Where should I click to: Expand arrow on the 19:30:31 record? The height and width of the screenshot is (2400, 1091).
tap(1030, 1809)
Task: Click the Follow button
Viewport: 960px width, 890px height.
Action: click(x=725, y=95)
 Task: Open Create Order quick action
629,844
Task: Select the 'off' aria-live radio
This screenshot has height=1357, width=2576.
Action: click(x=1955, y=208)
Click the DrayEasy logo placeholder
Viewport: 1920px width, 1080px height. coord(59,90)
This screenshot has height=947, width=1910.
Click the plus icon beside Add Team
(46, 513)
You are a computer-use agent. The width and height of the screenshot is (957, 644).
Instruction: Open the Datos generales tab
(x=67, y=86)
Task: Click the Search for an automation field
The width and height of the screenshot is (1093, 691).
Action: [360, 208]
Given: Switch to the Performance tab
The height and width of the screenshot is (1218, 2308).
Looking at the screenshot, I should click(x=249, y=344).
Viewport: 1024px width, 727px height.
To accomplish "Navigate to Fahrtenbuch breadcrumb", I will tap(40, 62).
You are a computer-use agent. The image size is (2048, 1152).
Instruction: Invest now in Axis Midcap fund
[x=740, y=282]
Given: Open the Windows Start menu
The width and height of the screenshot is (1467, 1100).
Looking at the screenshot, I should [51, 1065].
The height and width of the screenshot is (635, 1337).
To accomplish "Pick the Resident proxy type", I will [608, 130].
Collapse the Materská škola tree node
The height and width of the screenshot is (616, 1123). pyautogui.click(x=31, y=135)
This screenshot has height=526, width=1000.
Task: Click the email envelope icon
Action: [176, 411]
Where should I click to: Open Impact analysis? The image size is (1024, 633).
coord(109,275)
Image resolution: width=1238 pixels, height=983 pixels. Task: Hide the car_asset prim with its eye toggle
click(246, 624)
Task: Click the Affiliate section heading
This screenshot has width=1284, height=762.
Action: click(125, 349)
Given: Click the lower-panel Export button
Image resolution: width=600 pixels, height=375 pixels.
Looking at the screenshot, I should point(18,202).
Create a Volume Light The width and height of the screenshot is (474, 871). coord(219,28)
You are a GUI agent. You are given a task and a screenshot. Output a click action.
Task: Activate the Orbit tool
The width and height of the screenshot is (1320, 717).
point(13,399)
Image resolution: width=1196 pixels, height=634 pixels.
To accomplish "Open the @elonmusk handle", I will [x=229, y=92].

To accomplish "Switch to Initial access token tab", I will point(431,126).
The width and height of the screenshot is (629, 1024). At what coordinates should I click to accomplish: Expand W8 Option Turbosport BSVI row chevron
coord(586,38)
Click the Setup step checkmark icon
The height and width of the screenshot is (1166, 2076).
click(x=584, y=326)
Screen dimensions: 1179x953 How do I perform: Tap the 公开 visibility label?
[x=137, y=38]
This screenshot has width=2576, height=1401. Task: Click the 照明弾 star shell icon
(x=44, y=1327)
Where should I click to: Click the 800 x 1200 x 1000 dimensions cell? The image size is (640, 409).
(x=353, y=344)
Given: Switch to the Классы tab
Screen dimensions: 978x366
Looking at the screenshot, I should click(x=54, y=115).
# # # # #
**TASK STATEMENT**
Please pick out every line in the items above that contains the word "accomplish" and copy each of those lines.

**RESPONSE TO THE EXERCISE**
To accomplish "Navigate to Fahrtenbuch breadcrumb", I will tap(40, 62).
To accomplish "Pick the Resident proxy type", I will [608, 130].
To accomplish "Open the @elonmusk handle", I will [x=229, y=92].
To accomplish "Switch to Initial access token tab", I will point(431,126).
The width and height of the screenshot is (629, 1024). At what coordinates should I click to accomplish: Expand W8 Option Turbosport BSVI row chevron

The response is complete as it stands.